What is expected ▸
Lay out the data from the start through the line containing "tap(646, 374)" as a two-column CSV with the headers instruction and response. Give one row per instruction, with its full text under instruction and its answer under response, each in a quoted field with line breaks turned into spaces, and leave out the pictures.

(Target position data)
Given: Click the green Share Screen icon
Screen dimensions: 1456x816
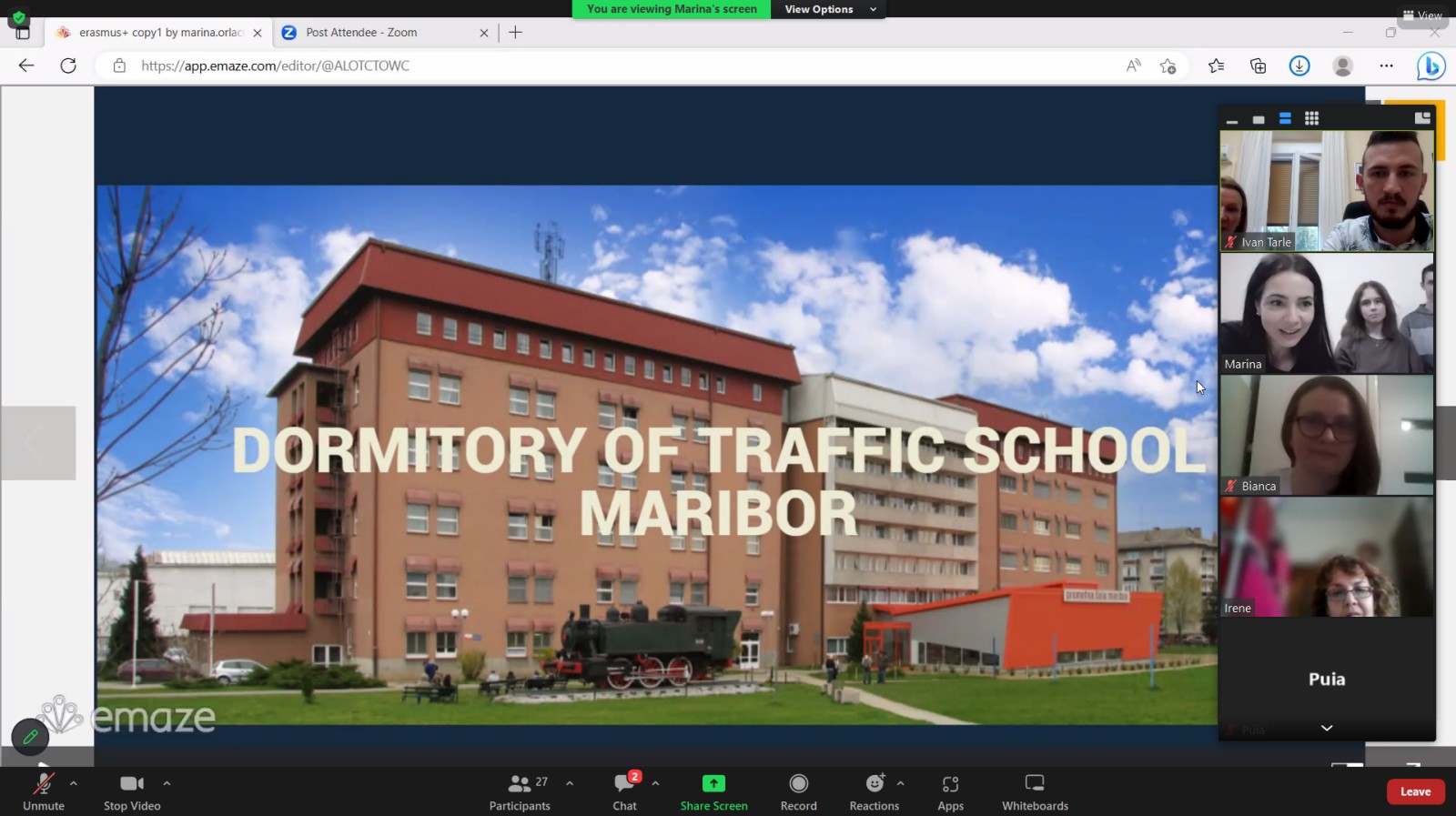Looking at the screenshot, I should tap(713, 783).
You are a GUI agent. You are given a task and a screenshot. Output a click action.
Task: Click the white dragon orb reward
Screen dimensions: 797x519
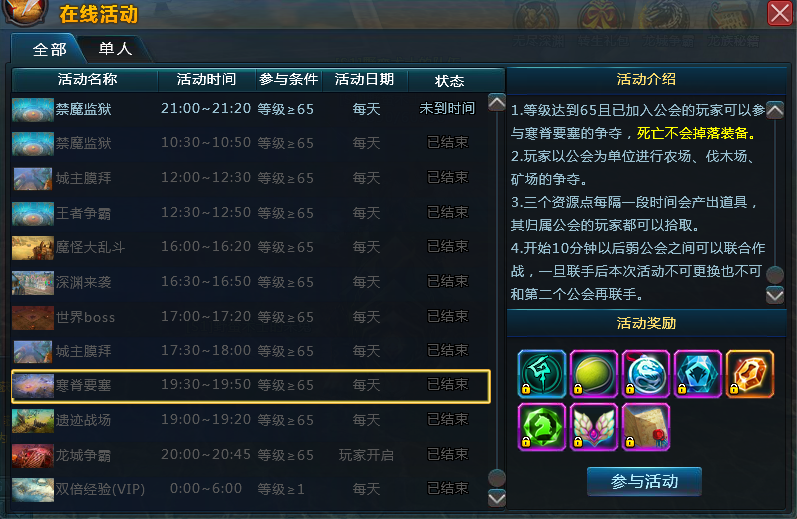tap(646, 374)
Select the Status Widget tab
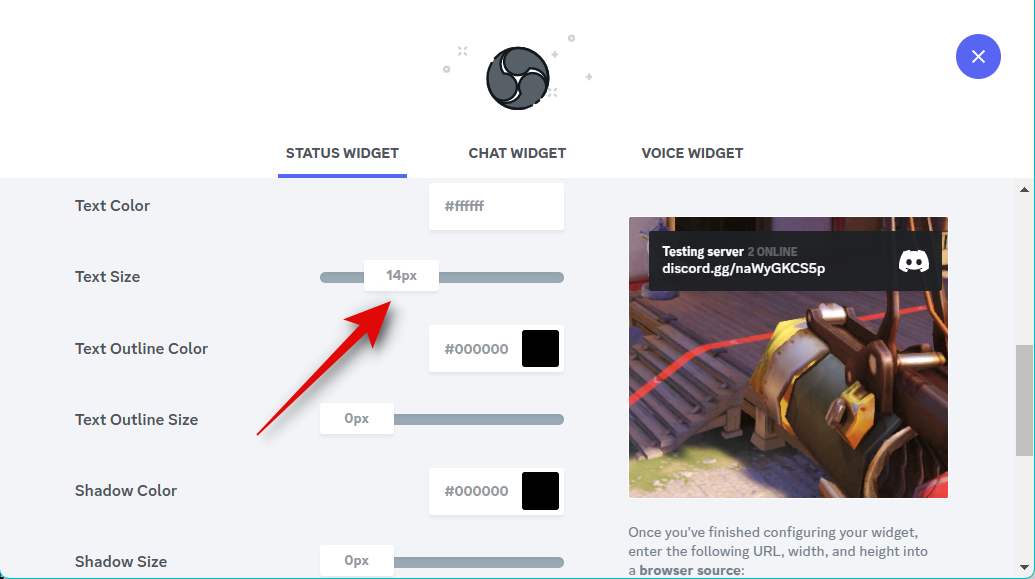The width and height of the screenshot is (1035, 579). tap(342, 153)
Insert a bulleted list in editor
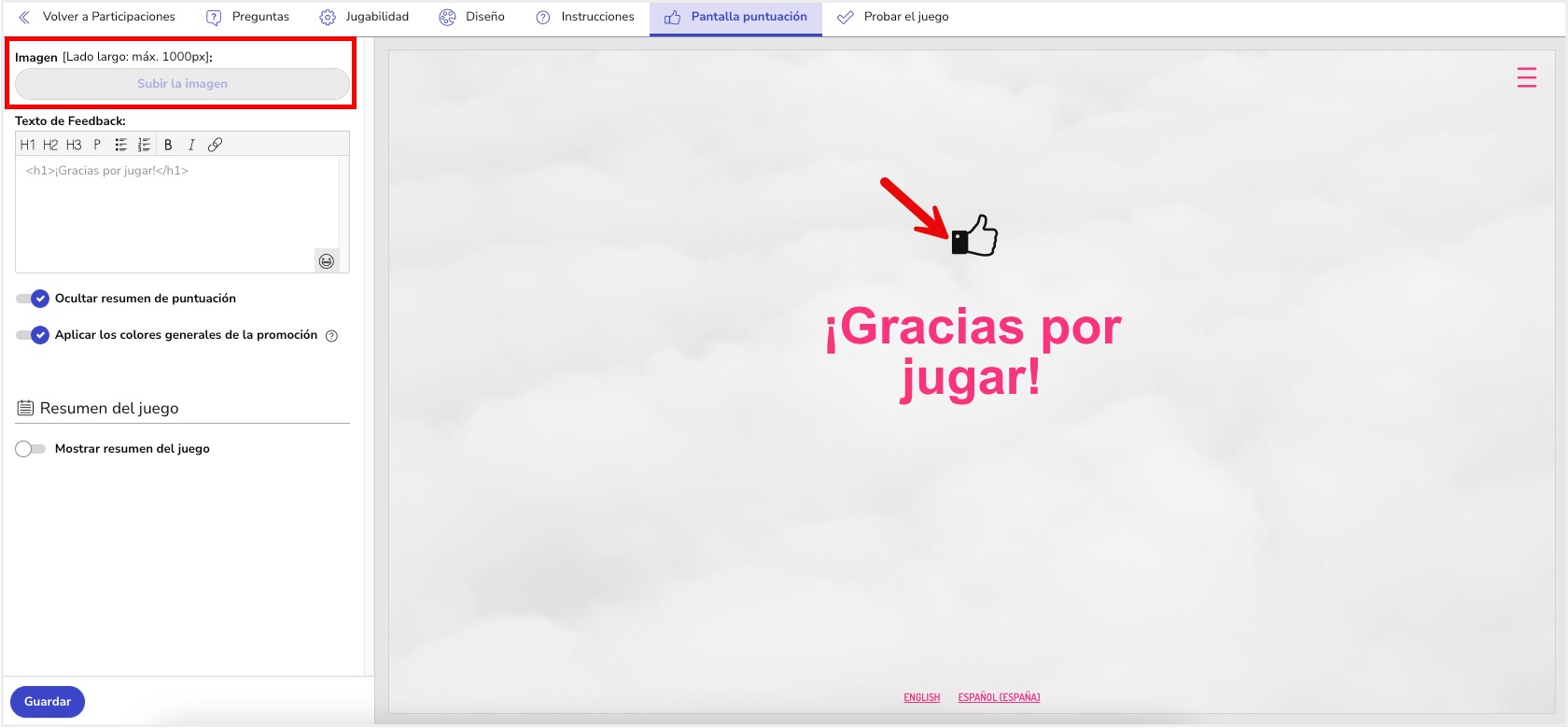1568x728 pixels. click(120, 145)
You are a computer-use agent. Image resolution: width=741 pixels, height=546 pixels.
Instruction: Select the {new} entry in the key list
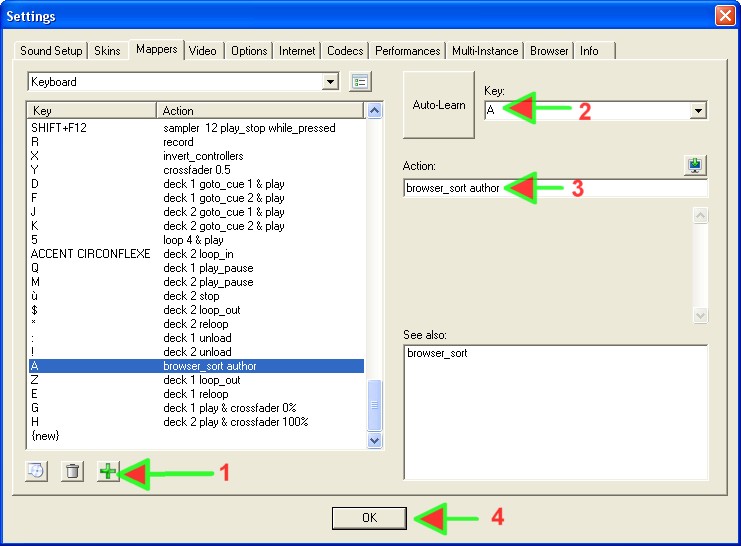click(47, 436)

Answer for this exercise ▸
instruction,response
"Given: Click the green Share Screen icon Screen dimensions: 1456x816","Looking at the screenshot, I should tap(713, 783)."
"You are a GUI agent. You are given a task and a screenshot. Output a click action. Task: Click the white dragon orb reward Screen dimensions: 797x519","tap(646, 374)"